Given everything I’ve learned in the last two years, I’m forced to conclude they do, so here I am with a reminder. The desire of any reader is to FORGET THEY’RE READING and become completely caught up in the story. Bells, whistles, toys…they’re distractions rather than desirable features.
Which brings me to display errors: As an editor, I am all over anything that breaks immersion. Any distraction or disruption in the reading experience can cause a reader to put a book down and never pick it up again.
Explain to me, coders, why it is in any way acceptable to have illegal character boxes or big huge blank spaces in ebooks. Yes, there’s a coding error in the ebook file itself. But you know what? eBook publishers wouldn’t have to produce 90 different file types in 90 different character sets if the manufacturers weren’t quite so eager to hogtie their consumers with proprietary file types.
That’s how mistakes happen. That’s how immersion gets broken, and that’s how our industry is losing the fight we ourselves started.
We’re already bucking a few hundred years of print tradition by taking books digital. If we ignore the importance of print convention — and the neurological processes going on behind the scenes — with our shiny new medium, we are damaging, maybe irreparably, the experience of reading for many generations to come.
It’s imperative that device developers, xml coders and traditional print publishers have a meeting of the minds now, before the state of print convention is devalued even farther in favor of shiny things.
We will never coax print-readers over to the digital side until we can expertly mimic the print experience. The way things seem to be headed right now, with all camps divided and serving themselves instead of readers, digital publishing will never, ever be able to deliver the experience — or reap the rewards — we all desire.
And no DRM. Paying customers aren’t thieves. DRM is a hold-over from the traditional publishing model, and even a majority of “new” digital publishing models are profoundly defective.
If we want this industry to survive the digital age, all camps have to get on the same page (if you’ll forgive the pun) and borrow Bezos’s talent for revision.
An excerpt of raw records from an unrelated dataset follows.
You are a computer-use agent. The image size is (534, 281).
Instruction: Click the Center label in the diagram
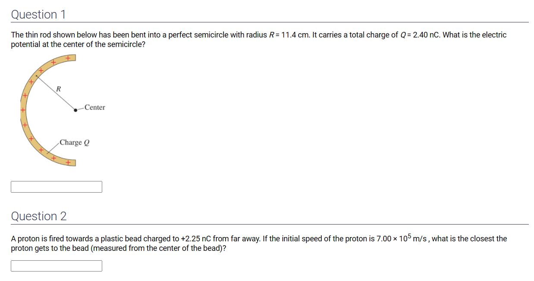coord(94,107)
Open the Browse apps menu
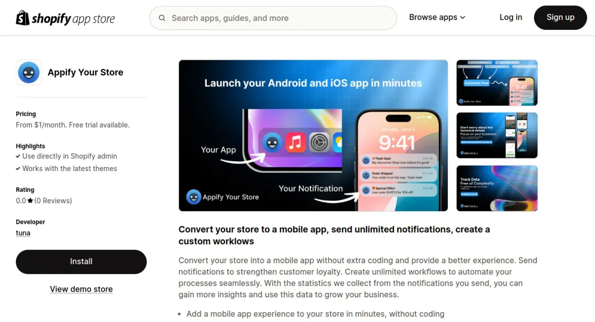 437,17
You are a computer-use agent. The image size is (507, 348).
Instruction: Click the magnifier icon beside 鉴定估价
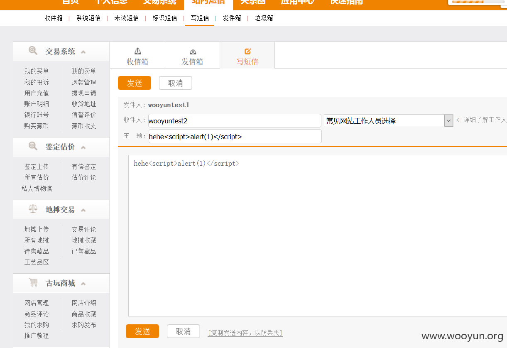tap(33, 146)
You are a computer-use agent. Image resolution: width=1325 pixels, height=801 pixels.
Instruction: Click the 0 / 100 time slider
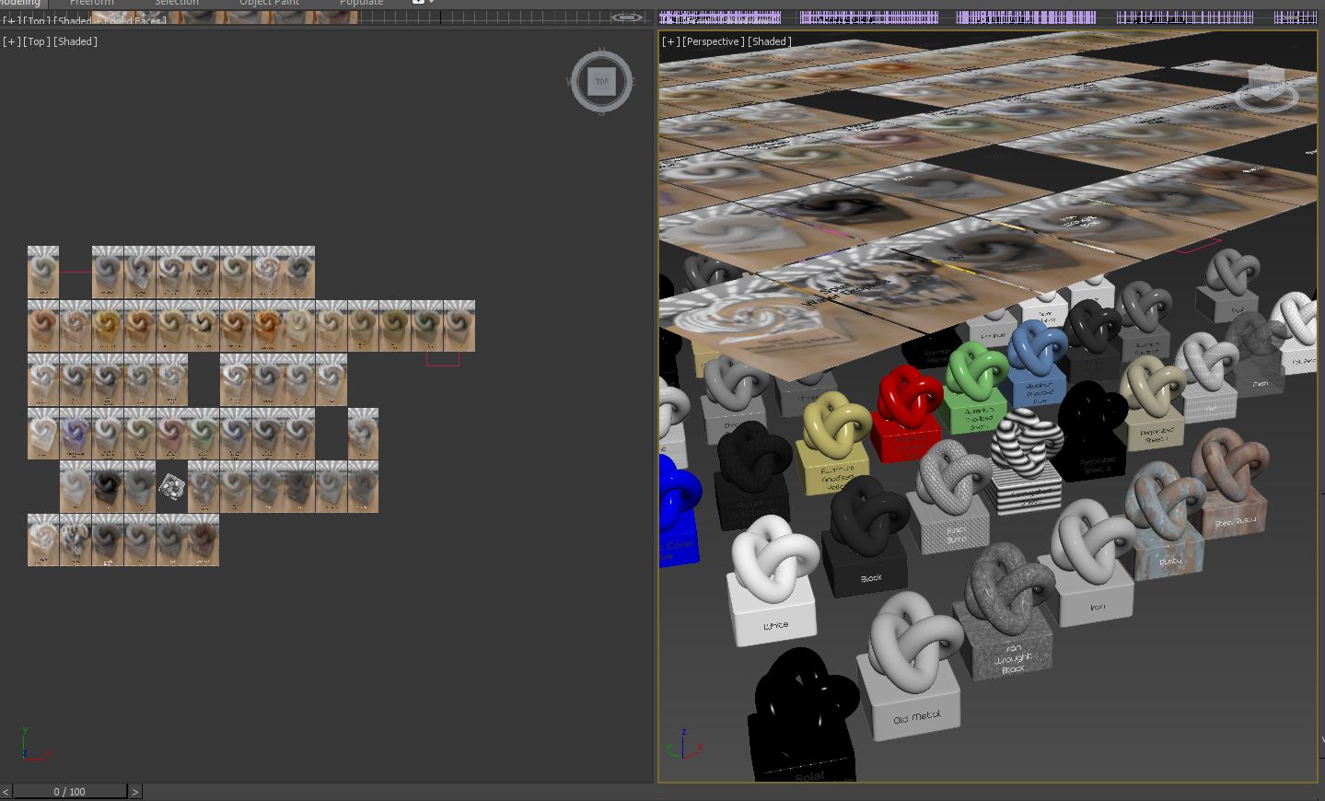69,792
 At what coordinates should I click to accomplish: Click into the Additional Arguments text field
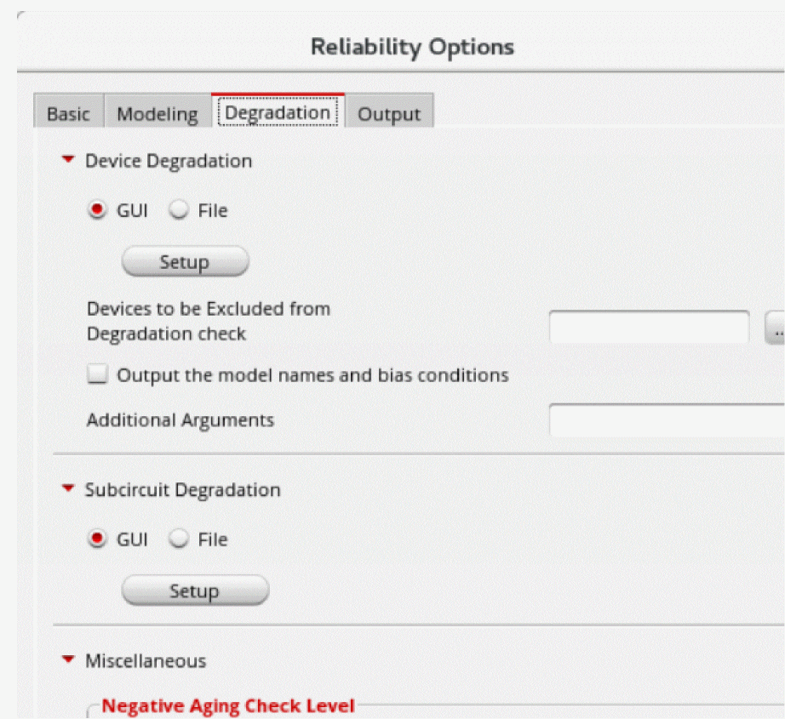[x=666, y=419]
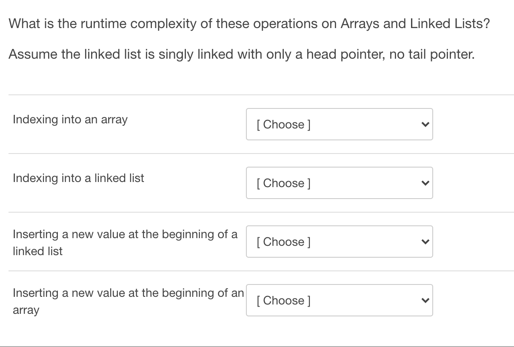
Task: Click the chevron arrow beside 'Indexing into an array'
Action: 424,125
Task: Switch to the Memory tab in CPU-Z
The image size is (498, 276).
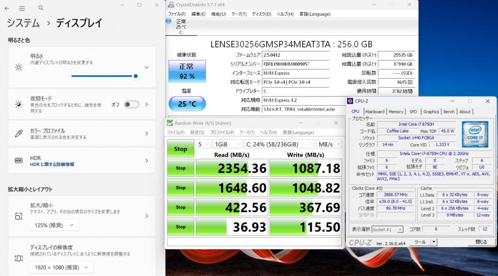Action: [396, 112]
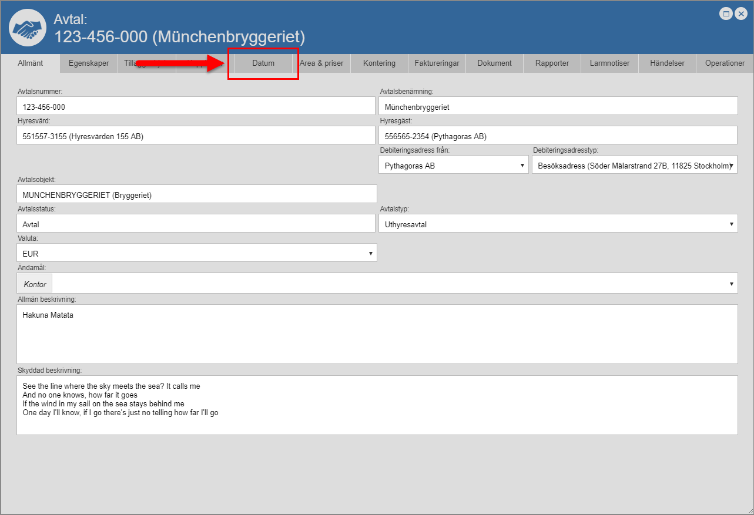The height and width of the screenshot is (515, 754).
Task: Switch to the Egenskaper tab
Action: [89, 63]
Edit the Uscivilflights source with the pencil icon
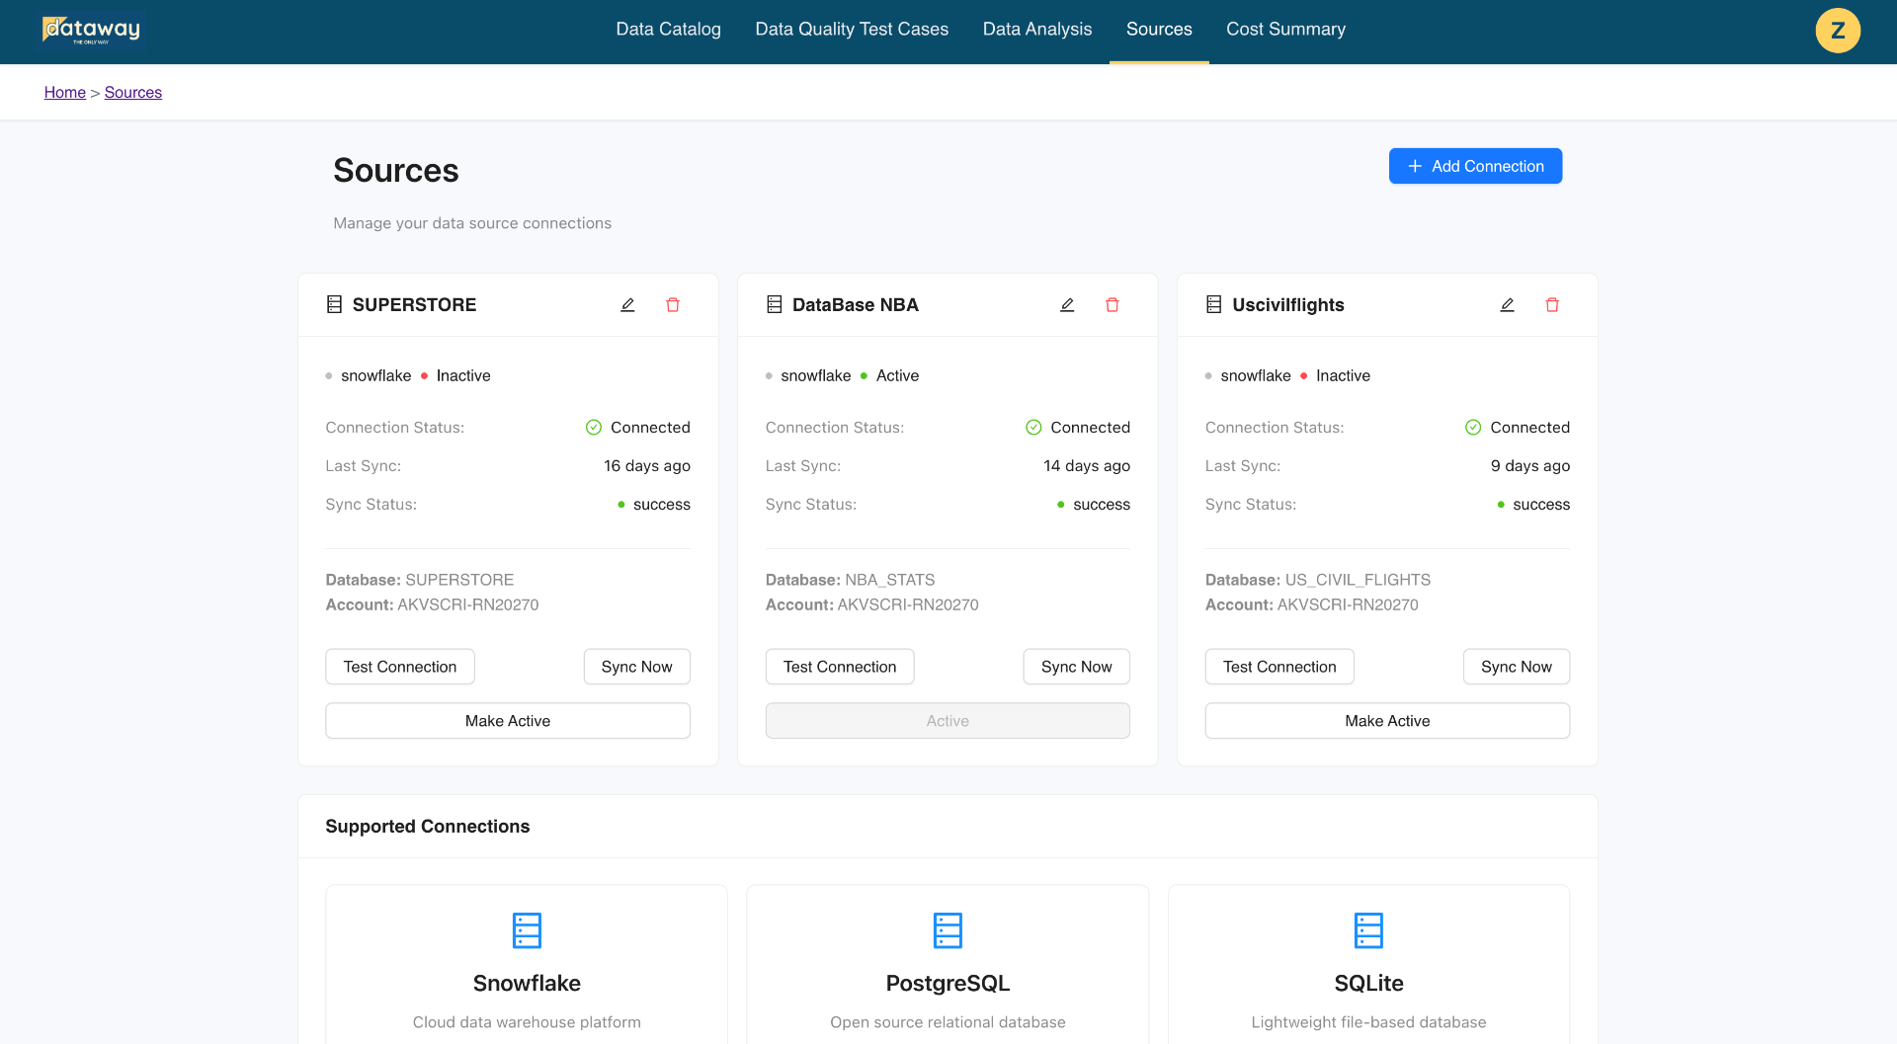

Meanwhile, while I’m keeping myself awake nights trying to figure out how to save print convention and defend a reader’s right to actually enjoy a book on their 9-gabillion dollar chunk of e-ink and plastic, I’m hearing a lot of celebrating on some big blogs about how our day has finally come.
Maybe it has, but we are not ready for our close-up, Mr. DeMille.
First, we have to go back to the very fundamentals of reading to make sure we’re reinventing only those parts of the wheel that need re-inventing.
Print convention isn’t broken. The technology we’re pursuing is. We need smart innovation, and we need it now.